DOCUMENT TEXT -

Pete George “What party? What electorate?” Who the hell cares? It’s Lindsay Mitchell that’s needed. Not Lindsay wearing a red rosette, or Lindsay in a blue rosette, or a yellow one.
Vote:July 31st, 2011 at 11:20 am
No use blaming Labour alone – successive governments, both National and Labour, have failed to take any measures that address the fundamental lack of self reliance that plagues the ‘poor’. Legislation over the years has been little more than window-dressing so governments can look as though they are addressing the issue of welfare dependency as a lifestyle option.
I come from a family, originally with an extraordinarily strong work ethic, that has, on the whole been degraded by the availability of state assistance for housing and breeding over the past 30 years, and the result isn’t pretty.

SET OF TASKS -
(a) In the welfare comments, condense the paragraph beginning "No use blaming Labour alone" into two or three bullet points that keep its main facts.
(b) Answer these questions using the welfare comments:
(i) Which three rosette colors are named?
(ii) What date appears next to "Vote:"?
(iii) Over how many years has state assistance affected the writer's family?
The data after this point come from a separate, unrelated source.

DATA EXCERPTS -
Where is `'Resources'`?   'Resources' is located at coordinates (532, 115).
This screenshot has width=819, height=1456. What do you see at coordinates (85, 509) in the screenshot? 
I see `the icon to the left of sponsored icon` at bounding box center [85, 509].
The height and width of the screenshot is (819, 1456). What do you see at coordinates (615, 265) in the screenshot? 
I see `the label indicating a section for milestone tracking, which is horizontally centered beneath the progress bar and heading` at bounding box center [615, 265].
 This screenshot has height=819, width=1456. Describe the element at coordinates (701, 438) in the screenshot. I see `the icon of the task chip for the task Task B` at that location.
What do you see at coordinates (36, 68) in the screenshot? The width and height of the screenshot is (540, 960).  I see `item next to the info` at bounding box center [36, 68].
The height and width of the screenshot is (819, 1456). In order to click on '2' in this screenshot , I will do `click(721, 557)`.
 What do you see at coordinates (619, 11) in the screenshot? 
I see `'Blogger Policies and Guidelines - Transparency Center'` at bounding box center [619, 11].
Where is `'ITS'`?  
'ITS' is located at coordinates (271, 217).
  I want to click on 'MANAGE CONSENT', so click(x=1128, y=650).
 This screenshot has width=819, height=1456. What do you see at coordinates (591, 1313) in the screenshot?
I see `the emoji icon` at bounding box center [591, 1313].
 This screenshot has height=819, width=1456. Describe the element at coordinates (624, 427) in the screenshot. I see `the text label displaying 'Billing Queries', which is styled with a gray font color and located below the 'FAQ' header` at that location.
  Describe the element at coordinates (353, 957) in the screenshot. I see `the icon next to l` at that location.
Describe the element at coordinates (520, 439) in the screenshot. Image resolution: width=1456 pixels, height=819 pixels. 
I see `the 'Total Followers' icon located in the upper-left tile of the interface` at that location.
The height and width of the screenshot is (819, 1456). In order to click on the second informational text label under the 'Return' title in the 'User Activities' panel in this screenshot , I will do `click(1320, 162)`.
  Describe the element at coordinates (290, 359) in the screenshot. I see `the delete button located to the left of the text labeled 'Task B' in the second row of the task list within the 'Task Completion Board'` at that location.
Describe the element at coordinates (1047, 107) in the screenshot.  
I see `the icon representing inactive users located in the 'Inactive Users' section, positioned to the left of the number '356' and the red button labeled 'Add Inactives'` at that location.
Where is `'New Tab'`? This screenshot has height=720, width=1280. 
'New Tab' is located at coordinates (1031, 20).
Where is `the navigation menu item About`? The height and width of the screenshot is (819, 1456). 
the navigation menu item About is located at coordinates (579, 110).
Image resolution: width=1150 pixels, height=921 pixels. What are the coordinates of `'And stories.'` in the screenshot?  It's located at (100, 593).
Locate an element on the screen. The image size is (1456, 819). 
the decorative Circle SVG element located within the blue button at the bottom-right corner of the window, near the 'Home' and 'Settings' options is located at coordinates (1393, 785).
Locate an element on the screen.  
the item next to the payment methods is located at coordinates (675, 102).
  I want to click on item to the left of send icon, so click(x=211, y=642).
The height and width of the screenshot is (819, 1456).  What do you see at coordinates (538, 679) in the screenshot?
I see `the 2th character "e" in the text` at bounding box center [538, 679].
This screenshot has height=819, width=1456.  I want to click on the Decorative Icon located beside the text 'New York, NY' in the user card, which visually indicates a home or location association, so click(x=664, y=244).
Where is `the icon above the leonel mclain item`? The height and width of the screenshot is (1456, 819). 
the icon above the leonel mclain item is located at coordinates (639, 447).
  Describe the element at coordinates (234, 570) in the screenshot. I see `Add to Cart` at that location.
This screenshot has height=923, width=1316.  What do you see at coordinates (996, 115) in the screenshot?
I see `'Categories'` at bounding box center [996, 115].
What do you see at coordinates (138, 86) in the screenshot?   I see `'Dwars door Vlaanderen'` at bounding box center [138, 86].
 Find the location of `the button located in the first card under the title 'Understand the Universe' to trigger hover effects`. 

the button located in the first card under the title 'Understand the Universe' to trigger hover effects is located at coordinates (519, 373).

RESPONSES PER TASK -
(a)
- Both National and Labour governments, not Labour alone, have failed to address the basic lack of self-reliance among the "poor."
- Welfare legislation over the years has been mostly window-dressing.
- Its purpose has been to make governments look as if they are tackling welfare dependency as a lifestyle option.

(b)
(i) Red, blue, and yellow.
(ii) July 31st, 2011.
(iii) The past 30 years.